FDA updated its system in the late 1990s — amid a backlog of petitions for new additives — allowing companies to voluntarily notify the agency that they had determined their ingredients were generally safe.

A 2022 analysis conducted by the Environmental Working Group found that nearly 99% of new chemicals used in food or food packaging since 2000 were green-lit for use not by the FDA but by the food and chemical industry.

During that period, food manufacturers asked the FDA’s permission to introduce a new substance only 10 times, according to the analysis.

Barry Popkin, the W. R. Kenan, Jr. Distinguished Professor at the Gillings School of Global Public Health in Chapel Hill, North Carolina, called Kessler’s petition “a brilliant move.”

“Knowing the FDA like he does – he’s put industry in a real bind,” Popkin said. “They have to show that without a reasonable doubt that carbohydrates, along with additives, are healthy, and do not hurt health. And that’s next to impossible.

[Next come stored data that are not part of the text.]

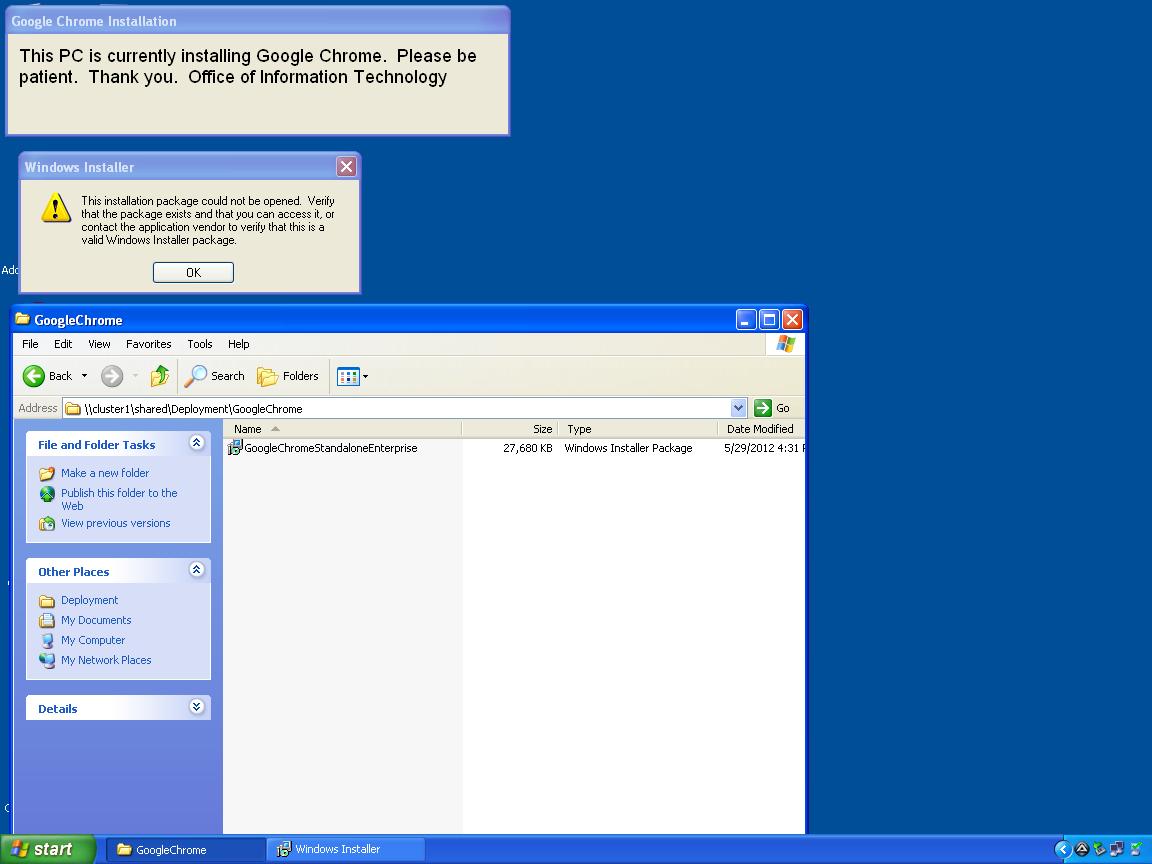The width and height of the screenshot is (1152, 864).
Task: Collapse the Other Places panel
Action: coord(196,570)
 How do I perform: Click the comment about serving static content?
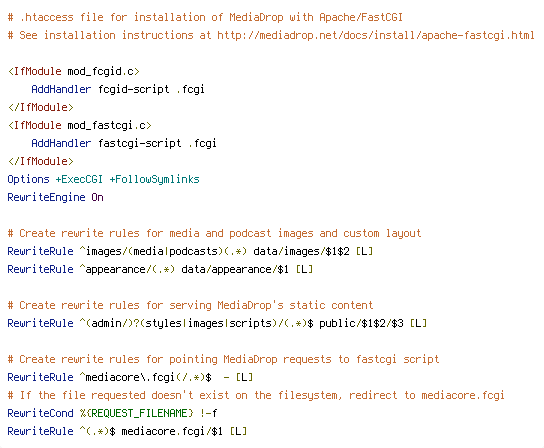click(190, 305)
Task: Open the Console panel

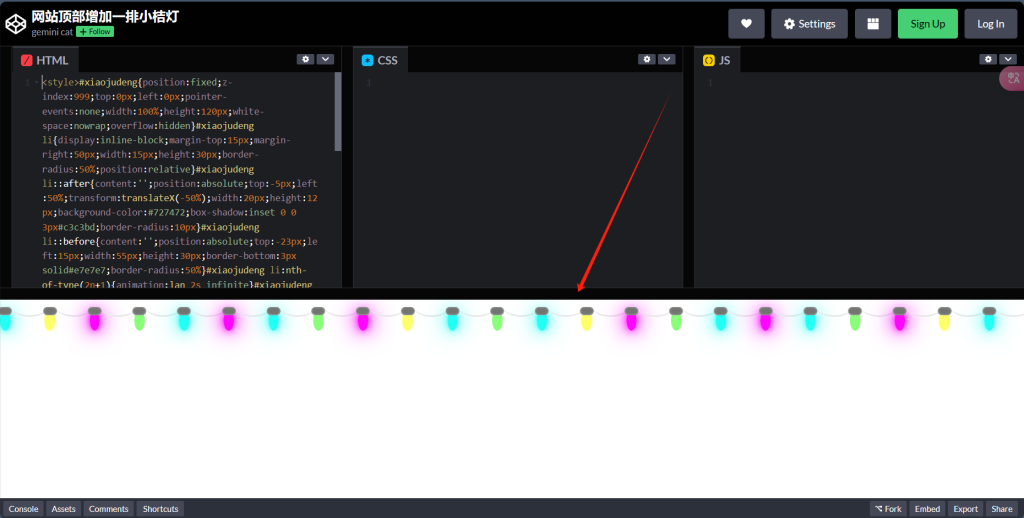Action: pyautogui.click(x=24, y=509)
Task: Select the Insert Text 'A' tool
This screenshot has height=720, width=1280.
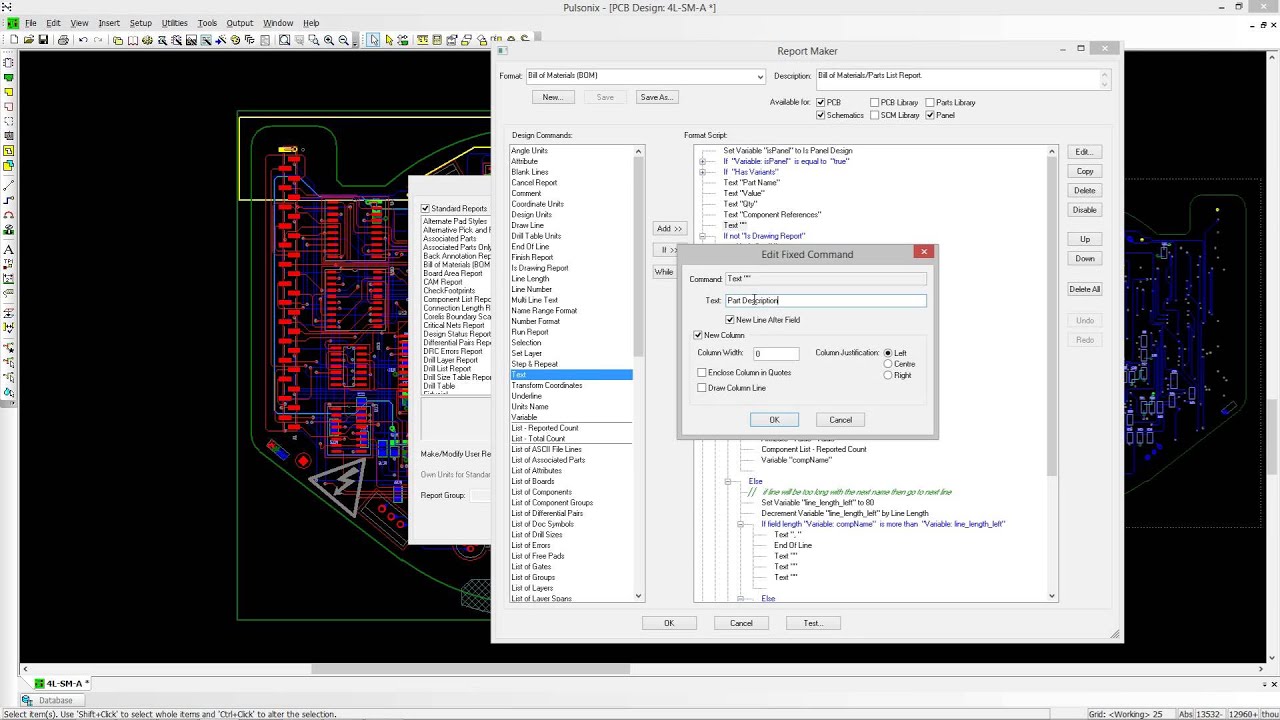Action: (x=9, y=249)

“It’s the strongest play a citizen can do to affect our food supply that I’ve ever seen.”

But Kessler’s proposed changes are likely to meet significant pushback from major food brands.

Michael Taylor was FDA’s deputy commissioner for foods in 2015 when the agency revoked the GRAS status of partially hydrogenated oils, or trans fats, citing extensive research about their links to risks of heart disease and stroke. The agency gave companies three years to comply and remove those oils from their products.

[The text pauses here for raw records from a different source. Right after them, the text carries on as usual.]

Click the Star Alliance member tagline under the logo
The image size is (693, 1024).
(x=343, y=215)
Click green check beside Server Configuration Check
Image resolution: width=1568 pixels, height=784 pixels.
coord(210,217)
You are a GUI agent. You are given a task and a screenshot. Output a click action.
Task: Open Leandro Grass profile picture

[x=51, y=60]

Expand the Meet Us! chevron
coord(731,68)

But at that time, “the handwriting was on the wall” for industry and many companies had already stopped using those trans fats, Taylor said. “Obviously the substances that [Kessler] is describing, it’s a lot of … highly processed, fine carbohydrates, and a lot of products.”

The petition lands as Trump administration officials, led by Kennedy, prepare to release their second MAHA report. While the MAHA Commission’s first dispatch in June singled out potential drivers of chronic illnesses in children — including ingredients in ultraprocessed foods — its second installment is expected to lay out proposed policy changes. The report is due by Tuesday.